Incorrect. This is a DS Yes/No question. The issue is whether x is even. Answering a definite "Yes" or a definite "No" means Sufficient. If the answer is sometimes "Yes" and sometimes "No", it means Maybe, which means Insufficient. Isolate x, then try to plug in even and odd numbers for y and x to show that the statements are insufficient. When plugging-in, ask yourself "is this always true, for any number?" According to Stat. (1), --> x+y=x-y --> 2y=0 --> y=0, but what is x? It can be anything. Stat.(1)->IS->BCE. According to Stat. (2), --> x+y=x·y Plug in y=2, x=2: --> 2 + 2 = 2·2, so x can be even. Can x be odd? Plug in odd values for x, but you will not be able to find a corresponding value for y that satisfies the equation in (2).

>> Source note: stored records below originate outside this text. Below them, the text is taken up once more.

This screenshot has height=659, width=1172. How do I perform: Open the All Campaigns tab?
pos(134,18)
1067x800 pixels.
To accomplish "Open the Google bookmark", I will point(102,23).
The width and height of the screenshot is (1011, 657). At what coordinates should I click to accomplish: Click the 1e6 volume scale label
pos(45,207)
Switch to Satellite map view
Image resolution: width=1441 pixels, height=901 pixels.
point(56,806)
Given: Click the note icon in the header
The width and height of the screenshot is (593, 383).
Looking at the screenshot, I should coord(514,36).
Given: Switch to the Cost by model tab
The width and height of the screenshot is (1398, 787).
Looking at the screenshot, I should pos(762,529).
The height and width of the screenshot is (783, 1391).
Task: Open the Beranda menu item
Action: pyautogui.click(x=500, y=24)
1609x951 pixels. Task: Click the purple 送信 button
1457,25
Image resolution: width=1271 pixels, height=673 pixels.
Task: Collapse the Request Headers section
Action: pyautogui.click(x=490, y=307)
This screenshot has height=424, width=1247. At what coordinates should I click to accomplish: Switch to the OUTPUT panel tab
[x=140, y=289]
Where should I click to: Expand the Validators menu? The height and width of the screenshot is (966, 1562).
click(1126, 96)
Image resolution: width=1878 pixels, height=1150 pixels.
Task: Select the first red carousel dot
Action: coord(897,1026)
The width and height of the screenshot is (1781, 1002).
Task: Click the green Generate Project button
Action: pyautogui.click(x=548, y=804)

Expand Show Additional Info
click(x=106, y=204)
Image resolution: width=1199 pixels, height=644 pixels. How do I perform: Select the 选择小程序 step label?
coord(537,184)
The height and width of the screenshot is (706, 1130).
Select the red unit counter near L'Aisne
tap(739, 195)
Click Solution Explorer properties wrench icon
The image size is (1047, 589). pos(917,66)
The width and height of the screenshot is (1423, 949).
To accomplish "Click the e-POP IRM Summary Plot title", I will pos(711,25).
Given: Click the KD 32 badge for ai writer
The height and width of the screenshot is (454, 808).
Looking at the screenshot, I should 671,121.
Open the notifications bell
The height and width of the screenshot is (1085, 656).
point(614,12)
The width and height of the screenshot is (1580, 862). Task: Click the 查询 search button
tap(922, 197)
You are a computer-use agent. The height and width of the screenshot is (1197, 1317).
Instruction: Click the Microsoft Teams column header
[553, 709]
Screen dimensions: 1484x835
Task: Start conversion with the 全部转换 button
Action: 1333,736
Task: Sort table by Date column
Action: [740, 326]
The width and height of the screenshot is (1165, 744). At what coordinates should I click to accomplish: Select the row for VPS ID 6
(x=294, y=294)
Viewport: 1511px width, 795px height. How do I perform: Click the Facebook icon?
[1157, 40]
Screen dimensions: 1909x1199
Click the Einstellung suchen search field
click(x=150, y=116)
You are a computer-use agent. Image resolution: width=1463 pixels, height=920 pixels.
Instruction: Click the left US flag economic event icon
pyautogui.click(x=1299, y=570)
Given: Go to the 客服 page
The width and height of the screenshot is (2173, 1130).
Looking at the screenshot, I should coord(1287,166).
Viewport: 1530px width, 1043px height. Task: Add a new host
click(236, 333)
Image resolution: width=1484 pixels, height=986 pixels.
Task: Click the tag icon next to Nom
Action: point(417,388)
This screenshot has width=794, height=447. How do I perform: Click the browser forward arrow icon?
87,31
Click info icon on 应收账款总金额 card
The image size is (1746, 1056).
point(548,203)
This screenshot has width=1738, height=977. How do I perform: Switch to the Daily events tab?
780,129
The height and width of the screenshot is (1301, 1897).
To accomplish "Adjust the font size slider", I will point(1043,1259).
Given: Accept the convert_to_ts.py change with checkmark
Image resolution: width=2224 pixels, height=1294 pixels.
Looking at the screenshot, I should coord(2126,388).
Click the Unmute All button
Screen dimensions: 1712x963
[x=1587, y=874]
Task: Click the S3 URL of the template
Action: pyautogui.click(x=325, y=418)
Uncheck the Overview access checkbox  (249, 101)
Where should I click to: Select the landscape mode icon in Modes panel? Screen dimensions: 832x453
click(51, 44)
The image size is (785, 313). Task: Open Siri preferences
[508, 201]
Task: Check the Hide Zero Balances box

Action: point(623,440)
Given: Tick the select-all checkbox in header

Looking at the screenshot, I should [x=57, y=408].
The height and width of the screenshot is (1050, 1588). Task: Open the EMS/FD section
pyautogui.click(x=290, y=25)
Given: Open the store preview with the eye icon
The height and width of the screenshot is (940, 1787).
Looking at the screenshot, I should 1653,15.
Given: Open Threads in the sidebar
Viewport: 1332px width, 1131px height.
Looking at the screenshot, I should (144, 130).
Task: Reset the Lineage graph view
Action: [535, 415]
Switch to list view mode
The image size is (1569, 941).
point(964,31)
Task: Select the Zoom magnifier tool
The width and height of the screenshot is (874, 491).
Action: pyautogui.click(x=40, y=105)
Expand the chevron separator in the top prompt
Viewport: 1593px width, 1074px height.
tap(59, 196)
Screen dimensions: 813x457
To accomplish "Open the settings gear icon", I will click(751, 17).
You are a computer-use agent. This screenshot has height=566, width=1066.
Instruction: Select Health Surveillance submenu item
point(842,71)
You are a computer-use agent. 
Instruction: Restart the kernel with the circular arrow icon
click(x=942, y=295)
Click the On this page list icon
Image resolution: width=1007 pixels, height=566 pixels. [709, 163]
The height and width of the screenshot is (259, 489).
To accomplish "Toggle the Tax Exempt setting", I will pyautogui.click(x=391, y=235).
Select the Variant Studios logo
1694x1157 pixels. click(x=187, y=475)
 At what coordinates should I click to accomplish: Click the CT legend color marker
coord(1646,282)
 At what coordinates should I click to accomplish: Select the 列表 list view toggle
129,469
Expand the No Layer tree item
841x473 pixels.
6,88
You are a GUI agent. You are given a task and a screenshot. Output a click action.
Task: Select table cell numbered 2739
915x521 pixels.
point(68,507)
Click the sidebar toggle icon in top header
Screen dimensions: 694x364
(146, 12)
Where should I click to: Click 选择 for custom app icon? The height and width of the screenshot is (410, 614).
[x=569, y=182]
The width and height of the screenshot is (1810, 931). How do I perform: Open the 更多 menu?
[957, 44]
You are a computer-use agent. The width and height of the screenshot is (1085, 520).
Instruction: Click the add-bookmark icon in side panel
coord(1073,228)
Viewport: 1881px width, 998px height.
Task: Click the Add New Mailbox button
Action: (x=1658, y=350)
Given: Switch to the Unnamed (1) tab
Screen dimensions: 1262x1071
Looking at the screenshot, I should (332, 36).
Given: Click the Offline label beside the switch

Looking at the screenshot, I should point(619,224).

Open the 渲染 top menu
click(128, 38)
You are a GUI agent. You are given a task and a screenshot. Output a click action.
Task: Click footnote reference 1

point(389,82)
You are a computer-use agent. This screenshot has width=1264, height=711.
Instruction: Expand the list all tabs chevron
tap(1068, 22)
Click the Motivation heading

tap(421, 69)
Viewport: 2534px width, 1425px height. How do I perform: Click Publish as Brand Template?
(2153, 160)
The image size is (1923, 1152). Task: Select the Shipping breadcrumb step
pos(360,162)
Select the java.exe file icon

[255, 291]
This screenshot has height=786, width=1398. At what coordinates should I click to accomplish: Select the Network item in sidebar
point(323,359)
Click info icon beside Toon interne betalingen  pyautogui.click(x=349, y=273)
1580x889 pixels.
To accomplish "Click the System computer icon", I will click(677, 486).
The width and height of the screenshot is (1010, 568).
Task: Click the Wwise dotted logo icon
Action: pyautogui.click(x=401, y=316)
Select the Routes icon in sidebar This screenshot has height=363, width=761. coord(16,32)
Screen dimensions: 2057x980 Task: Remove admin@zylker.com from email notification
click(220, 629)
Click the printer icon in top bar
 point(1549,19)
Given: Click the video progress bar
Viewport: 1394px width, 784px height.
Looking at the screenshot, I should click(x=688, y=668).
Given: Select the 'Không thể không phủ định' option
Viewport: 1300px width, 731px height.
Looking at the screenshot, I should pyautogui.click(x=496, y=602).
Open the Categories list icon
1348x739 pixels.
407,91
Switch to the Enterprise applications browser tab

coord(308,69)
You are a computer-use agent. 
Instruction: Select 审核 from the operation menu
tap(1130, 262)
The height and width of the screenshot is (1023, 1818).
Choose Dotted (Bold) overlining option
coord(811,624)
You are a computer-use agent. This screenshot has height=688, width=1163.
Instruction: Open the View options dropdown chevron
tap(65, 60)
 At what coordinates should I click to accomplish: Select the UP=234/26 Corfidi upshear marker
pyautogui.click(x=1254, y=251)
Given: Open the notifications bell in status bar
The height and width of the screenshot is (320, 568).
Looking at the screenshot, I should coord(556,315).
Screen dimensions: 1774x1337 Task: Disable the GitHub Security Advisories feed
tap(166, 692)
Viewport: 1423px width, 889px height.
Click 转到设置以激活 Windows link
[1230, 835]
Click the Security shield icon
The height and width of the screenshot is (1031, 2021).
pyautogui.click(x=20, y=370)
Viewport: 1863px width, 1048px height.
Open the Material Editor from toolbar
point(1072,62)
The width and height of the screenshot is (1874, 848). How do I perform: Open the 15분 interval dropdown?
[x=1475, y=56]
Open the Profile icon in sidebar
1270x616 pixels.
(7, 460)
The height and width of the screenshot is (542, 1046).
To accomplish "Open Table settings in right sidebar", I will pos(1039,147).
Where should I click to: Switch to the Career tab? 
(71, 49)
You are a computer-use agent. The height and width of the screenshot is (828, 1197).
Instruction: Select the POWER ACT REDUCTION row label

After two or three attempts, take a step back and see if you can find a general rule: If x is odd and y is odd, then their sum is even, but their product is odd. This can't be according to statement 2. If x is odd and y is even, then their sum is odd, but their product is even. This too can't be according to statement 2. Therefore, x cannot be odd, and must be even. Stat.(2)->S->B.

What is the lowest possible common multiple of 2 distinct integers, each greater than 67? 68 69 136 68^2 68.69 Correct. The general principle behind this question is this: The smallest possible LCM of two integers is reached when the two integers have the greatest number of factors in common, factors which are only counted once in the LCM. This should lead you to using 68 (the smallest possible integer), and a multiple of 68, so that the two integers will have the greatest number of common factors that are only counted once in the LCM. Thus, you can use 68 and (68⋅2), so that the common multiple will be the greater of the two: (2⋅68) is divisible by both itself and by 68, and is thus the LCM of 68 and itself. 68⋅2 = 136, which happens to be the correct answer.

Incorrect. This is indeed a possible common multiple of two distinct integers which are greater than 67, but this is not the least possible common multiple of two such numbers. If you notice the "distinct" in the question stem, E seems the quickest and easiest answer - the two next integers greater than 67. However, that would've been too easy, right? The GMAT will not present you with dumb questions - if you've just solved a question in 40 seconds, then you must have missed on something. The question now becomes, can you find a common multiple of two distinct integers greater than 67, that is smaller than the staggering product of 68⋅69? these integers are the smallest - how can you go below the product of the two? Now is the time to think about what you're being asked, but get creative. You don't need the product of the two integers - just a small number that is divisible by both integers, i.e. the LCM. The problem with 68 and 69 is that they're completely distinct from each other - no common factors, so the LCM in this case HAS to be the product of the the two. But what if we take two integers with more common factors? Even if you take 68 and 70, their LCM should be lower than 68⋅69 as 68 and 70 will share a common factor of 2, which only need be counted once. Since the LCM is comprised of a list of the minimum number of factors required to make each number, the smallest LCM of two integers will occur when the two integers have the most in common - so that as many factors appear in both integers, and are thus counted only once.

What is the lowest positive integer that is divisible by each of the even integers between 1 and 10, inclusive? 60 100 120 160 240

Incorrect. To find the LCM (Least Common Multiple) of 2 or more numbers - 1. Break down each integer into its "building blocks" using the factor tree. 2. Build a list comprised of the least number of prime "building blocks" required to "build" each of the integers. 3. Multiply the building blocks in the list to find the LCM. Remember that each prime number is included the minimum number of times required to build the LCM. 240 is indeed a multiple of 2,4,6,8 and 10, but it is not the smallest multiple.